### [EXERCISE INSTRUCTIONS]
1. In the article on Obama's comments about online debate, where did Obama and Prince Harry meet and become friends?
2. Write the next part of the article on Obama's comments about online debate, picking up after its final line.

Since taking office in January 2017, President Trump has infamously used Twitter to launch multiple attacks on politicians, celebrities, the media and even members of the public, much to the delight of late-night entertainment talk show hosts, who’ve had endless amount of material for the whole year. He also caused a global uproar when he shared some tweets that were clearly anti-Islamic in nature.


Not to mention the fact that Obama has also often been at the end of these hate-filled tweets. The most memorable of them being the one where Trump accused Obama publicly of tapping his phone and then later conveniently covered up the issue with some other scandalous tweets!


Obama said in the interview that when such politically sensitive issues and ‘toxic debates’ are discussed outside the Government, it could do a lot oh harm. He suggested a few ways to tackle the issue: “A good way to fight against that is to make sure online communities don’t just stay online, that they move offline,” the former President said.

“The truth is on the internet everything is simplified and when you meet face to face it turns out they’re complicated. There might be someone you think is diametrically opposed to you when it comes to your political views but you root for the same sports team or you notice that they’re really good parents and you find areas of common ground because you find things aren’t as simple as things are portrayed in chat groups,” he continued.

In a thinly veiled remark that might be suggesting that Trump should stay off Twitter and focus on real-world issues, Obama said, “... it’s also harder to be as obnoxious and cruel in person as people can be anonymously on the internet.”

Obama and Harry have become close friends after meeting at the Invictus Games at Toronto earlier in September but their relationship is reported to be close to sparking a diplomatic crisis over invites to his upcoming wedding to Meghan Markle which is set to take place on May 19 next year. The diplomatic ties between The British government and the Trump administration are not all milk and roses and Trump might not take it well if Obama (who he has expressed hatred towards time and time again) gets an invite before Trump even gets a chance to meet the Queen.

Barack Obama and Prince Harry share a joke during the Invictus Games in Toronto on September 29. (Photo by Chris Jackson/Getty Images for the Invictus Games Foundation)

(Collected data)
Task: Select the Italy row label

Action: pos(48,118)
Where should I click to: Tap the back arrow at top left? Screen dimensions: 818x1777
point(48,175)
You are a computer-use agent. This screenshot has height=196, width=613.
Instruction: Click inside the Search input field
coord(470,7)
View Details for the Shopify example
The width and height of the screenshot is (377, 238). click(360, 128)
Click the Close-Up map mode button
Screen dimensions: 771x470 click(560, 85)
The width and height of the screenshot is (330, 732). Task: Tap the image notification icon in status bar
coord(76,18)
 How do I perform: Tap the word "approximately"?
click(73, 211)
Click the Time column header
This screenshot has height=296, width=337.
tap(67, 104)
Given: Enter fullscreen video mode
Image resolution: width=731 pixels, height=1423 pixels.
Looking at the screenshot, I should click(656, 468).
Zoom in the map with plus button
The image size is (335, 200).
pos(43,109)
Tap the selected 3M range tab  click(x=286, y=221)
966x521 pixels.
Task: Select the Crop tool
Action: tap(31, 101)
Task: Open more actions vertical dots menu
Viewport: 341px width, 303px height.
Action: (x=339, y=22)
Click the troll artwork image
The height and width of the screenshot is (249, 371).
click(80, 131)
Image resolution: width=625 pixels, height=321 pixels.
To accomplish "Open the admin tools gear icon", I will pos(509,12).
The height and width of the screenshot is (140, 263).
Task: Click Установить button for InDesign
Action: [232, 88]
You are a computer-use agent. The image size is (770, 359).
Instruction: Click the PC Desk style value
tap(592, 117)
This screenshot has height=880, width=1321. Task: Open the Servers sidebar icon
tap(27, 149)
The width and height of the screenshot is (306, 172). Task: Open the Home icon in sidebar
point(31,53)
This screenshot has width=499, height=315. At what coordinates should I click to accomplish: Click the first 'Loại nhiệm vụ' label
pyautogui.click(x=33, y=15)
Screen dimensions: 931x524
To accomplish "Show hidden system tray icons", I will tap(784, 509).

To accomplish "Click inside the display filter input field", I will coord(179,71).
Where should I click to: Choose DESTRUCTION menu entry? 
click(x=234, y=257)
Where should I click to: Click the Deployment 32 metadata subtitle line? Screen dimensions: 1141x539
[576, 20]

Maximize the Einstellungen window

### [ANSWERS]
1. At the Invictus Games in Toronto.

2.
According to a report by The Sun, a senior British government official said: “Harry has made it clear he wants the Obamas at the wedding, so it’s causing a lot of nervousness. Trump could react very badly if the Obamas get to a Royal wedding before he has had a chance to meet the Queen.”

During the interview, Obama also looked back on the day he handed over power to Trump and despite feeling satisfied he says it was “mixed with all the work that was still undone”.

Addressing the change-over of Governments and the situation after a year after Obama's term ended, Prince Harry asked: “At the end of 2016 many people were relieved it had finished, it was a turbulent year - 2017 hasn’t exactly been easy for the world and many people are worried about the direction the world is headed — can you give a reason for people to feel optimistic for the year ahead?

To which Obama replied in his usual eloquent style: “I don’t think in terms of one year but I can tell people what I genuinely believe which is that if we take responsibility for being involved in our own fate, if we participate, if we engage, if we speak out, if we work in our communities, if we volunteer, if we see the joy that comes from service to others then all the problems we face are solvable.”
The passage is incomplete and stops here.